MDI.NEWS, Manokwari – Wakil Menteri Dalam Negeri (Wamendagri) Ribka Haluk menegaskan pentingnya penguatan kinerja jajaran pemerintah daerah (Pemda) di Tanah Papua guna mempercepat pembangunan daerah.
Hal tersebut disampaikan saat memimpin Rapat Koordinasi (Rakor) Evaluasi Penyelenggaraan Pemerintahan Daerah dan Percepatan Program Quick Wins di Hotel Mansinam, Manokwari, Papua Barat, Rabu (5/11/2025) malam.
Dalam sambutannya, Ribka menekankan bahwa kegiatan tersebut merupakan wujud komitmen pemerintah dalam memperkuat tata kelola pembangunan di wilayah Papua.
Ia menyebut, pembangunan Papua menjadi salah satu prioritas utama Presiden Prabowo Subianto dan Wakil Presiden Gibran Rakabuming Raka.
“Kami ingin menyampaikan beberapa pesan penting kepada Bapak Gubernur, Wakil Gubernur, serta para bupati. Ini menjadi atensi dan perhatian bersama, yang akan menjadi sebuah road map arah pembangunan kita ke depan,” ujar Ribka.
Lebih lanjut, Ribka mengingatkan agar seluruh aparatur pemerintahan di Papua bekerja keras merealisasikan setiap program dan kebijakan yang telah dirancang, agar manfaatnya benar-benar dirasakan masyarakat.
Ia menekankan pentingnya memperkuat dua sektor kunci, yakni birokrasi dan sektor swasta, untuk mendorong peningkatan realisasi Anggaran Pendapatan dan Belanja Daerah (APBD).
“Saya ingin supaya kita terus maju, kita dorong agar realisasi pendapatan daerah berjalan dengan baik,” imbuhnya.
Ribka juga menegaskan bahwa realisasi APBD yang baik merupakan syarat utama dalam menjamin kualitas pelayanan publik. Ia mengingatkan kepala daerah agar rutin memantau pelaksanaan pendapatan dan belanja daerah serta memastikan target yang ditetapkan tercapai dengan terukur.
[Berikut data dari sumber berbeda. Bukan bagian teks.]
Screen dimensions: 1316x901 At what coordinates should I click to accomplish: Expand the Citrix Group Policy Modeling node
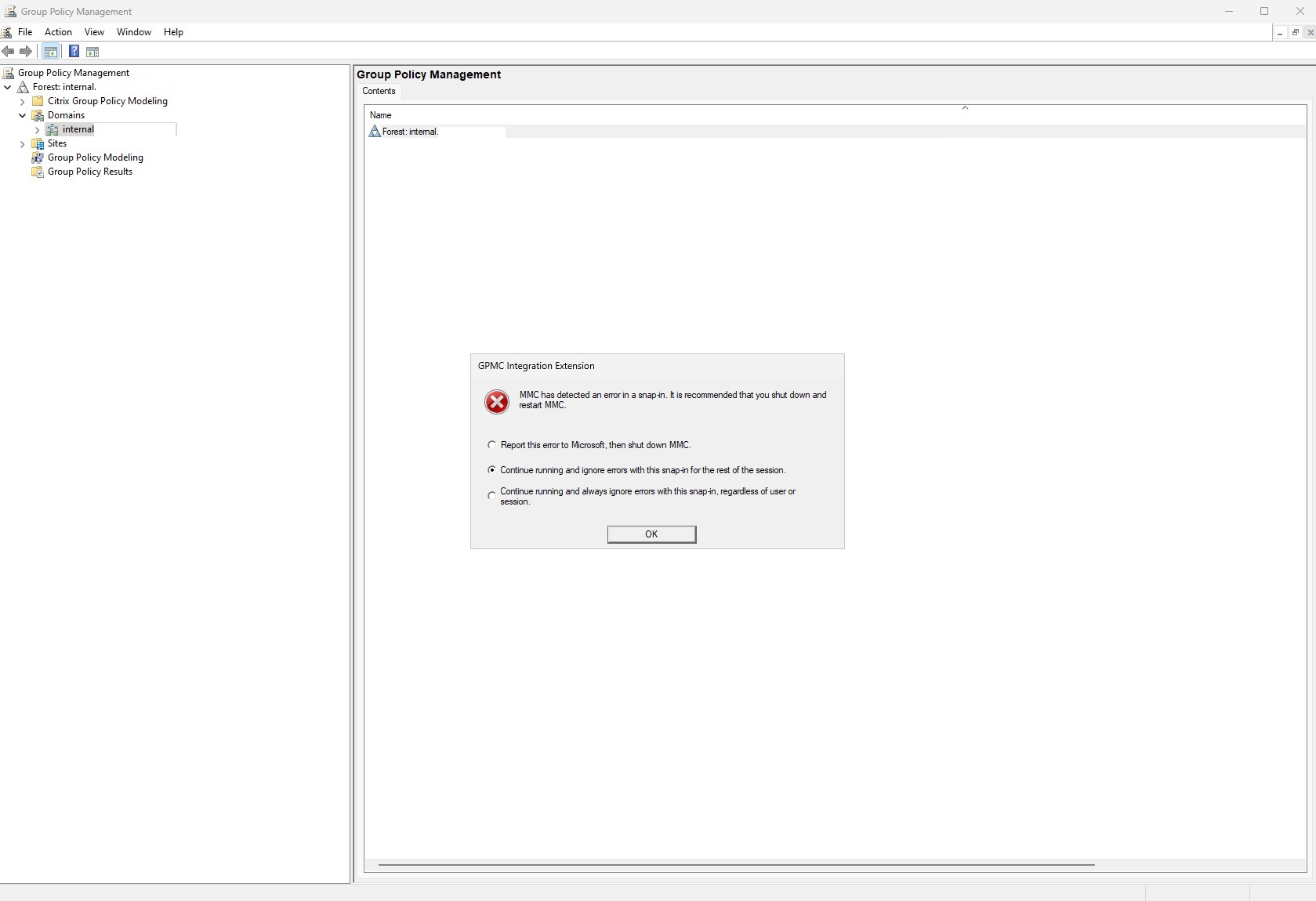pyautogui.click(x=23, y=101)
Menurutnya, pengelolaan APBD yang baik akan menumbuhkan kepercayaan publik dan para pemangku kepentingan (stakeholders). “Ketika kita mengajukan program ke pusat, kita akan dipercaya karena mampu mengelola anggaran secara baik dan akuntabel,” jelasnya.
Selain itu, Ribka mengajak Pemda di Papua untuk mengelola potensi sumber daya alam (SDA) dan sumber daya manusia (SDM) secara efektif.
Ia menegaskan bahwa tanpa manajemen yang baik, potensi besar Papua bisa menjadi sia-sia. Karena itu, Pemda diminta terus berinovasi serta menerapkan disiplin dalam pengelolaan waktu, sistem, dan aturan yang telah ditetapkan.
Tak hanya fokus pada tata kelola pemerintahan, Ribka juga mendorong peningkatan kualitas pendidikan melalui penerapan metode pembelajaran matematika “GASING” (Gampang, Asyik, dan Menyenangkan) yang dikembangkan oleh fisikawan Yohanes Surya.
Ia menyebut, program ini merupakan mandat dari Presiden Prabowo untuk meningkatkan mutu pendidikan di seluruh wilayah Indonesia, termasuk Papua.
Rakor tersebut turut dihadiri oleh Gubernur Papua Barat Dominggus Mandacan, Wakil Gubernur Papua Barat Mohamad Lakotani, Cendekiawan dan Penemu Metode GASING Yohanes Surya, serta unsur Forum Koordinasi Pimpinan Daerah (Forkopimda) Provinsi Papua Barat.